Task goal: Your task is to give the records again exactly. Leave each picture out.

[Stored data entries]
--
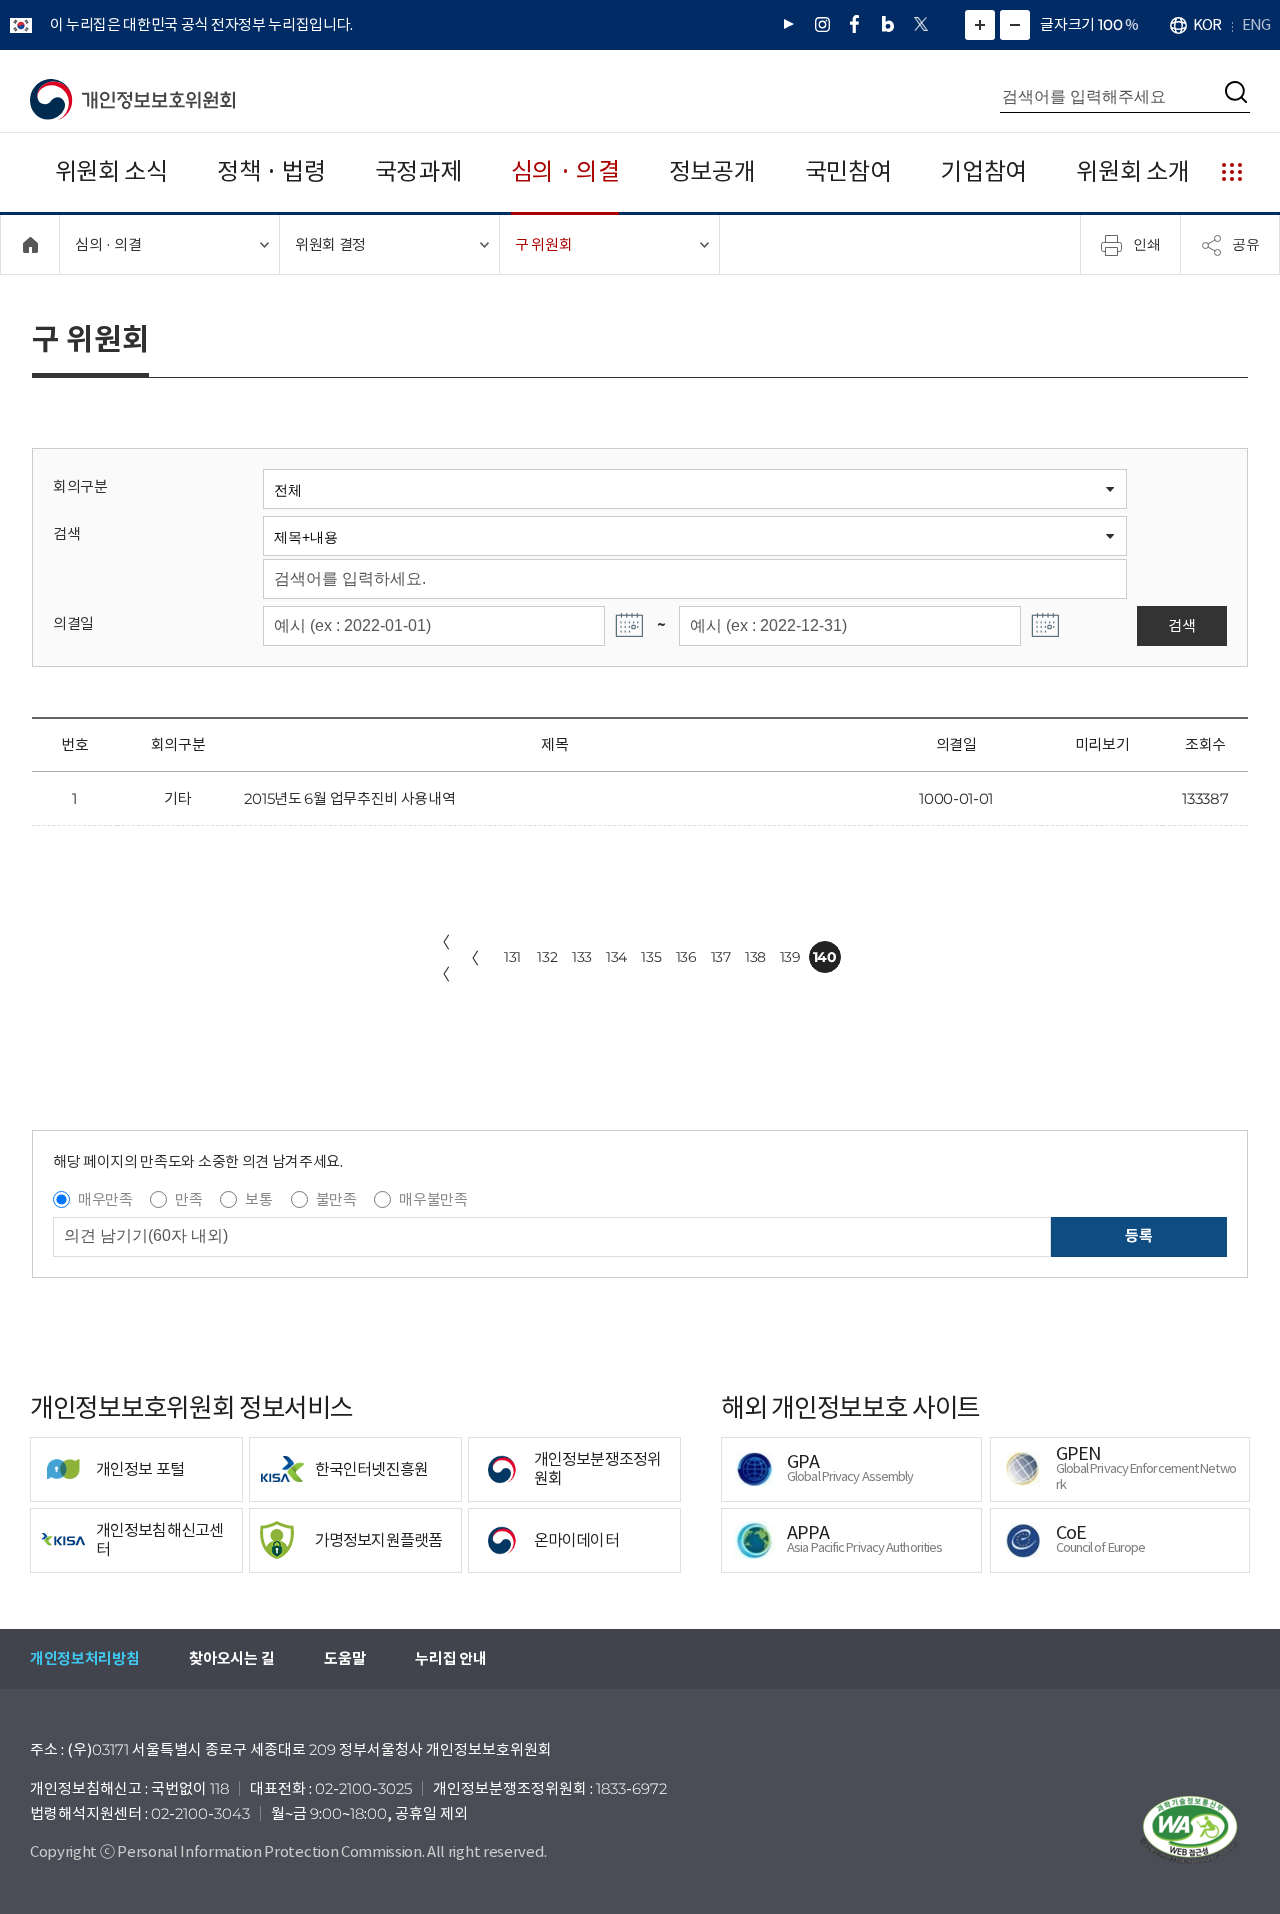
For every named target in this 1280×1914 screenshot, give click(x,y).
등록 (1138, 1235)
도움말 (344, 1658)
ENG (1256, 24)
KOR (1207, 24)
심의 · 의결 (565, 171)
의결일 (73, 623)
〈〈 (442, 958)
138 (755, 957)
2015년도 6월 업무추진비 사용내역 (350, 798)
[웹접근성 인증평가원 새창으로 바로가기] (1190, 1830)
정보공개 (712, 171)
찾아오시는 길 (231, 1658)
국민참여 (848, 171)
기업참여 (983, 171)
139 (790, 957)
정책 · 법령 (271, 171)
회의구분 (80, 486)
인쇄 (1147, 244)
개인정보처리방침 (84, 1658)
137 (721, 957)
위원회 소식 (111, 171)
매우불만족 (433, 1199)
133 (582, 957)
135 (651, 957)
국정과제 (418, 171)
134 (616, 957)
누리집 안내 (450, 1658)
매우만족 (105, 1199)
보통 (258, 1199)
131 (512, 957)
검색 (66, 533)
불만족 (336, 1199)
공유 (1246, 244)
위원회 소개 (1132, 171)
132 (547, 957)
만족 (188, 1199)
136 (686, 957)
--
Solution to this exercise:
For every named target in this 1280×1914 screenshot, give click(x,y).
등록 (1138, 1235)
도움말 (344, 1658)
ENG (1256, 24)
KOR (1207, 24)
심의 · 의결 (565, 171)
의결일 (73, 623)
〈〈 (442, 958)
138 (755, 957)
2015년도 6월 업무추진비 사용내역 (350, 798)
[웹접근성 인증평가원 새창으로 바로가기] (1190, 1830)
정보공개 (712, 171)
찾아오시는 길 (231, 1658)
국민참여 (848, 171)
기업참여 (983, 171)
139 (790, 957)
정책 · 법령 (271, 171)
회의구분 (80, 486)
인쇄 (1147, 244)
개인정보처리방침 (84, 1658)
137 (721, 957)
위원회 소식 (111, 171)
매우불만족 (433, 1199)
133 (582, 957)
135 (651, 957)
국정과제 (418, 171)
134 (616, 957)
누리집 안내 (450, 1658)
매우만족 (105, 1199)
보통 (258, 1199)
131 (512, 957)
검색 (66, 533)
불만족 (336, 1199)
공유 (1246, 244)
위원회 소개 (1132, 171)
132 (547, 957)
만족 (188, 1199)
136 (686, 957)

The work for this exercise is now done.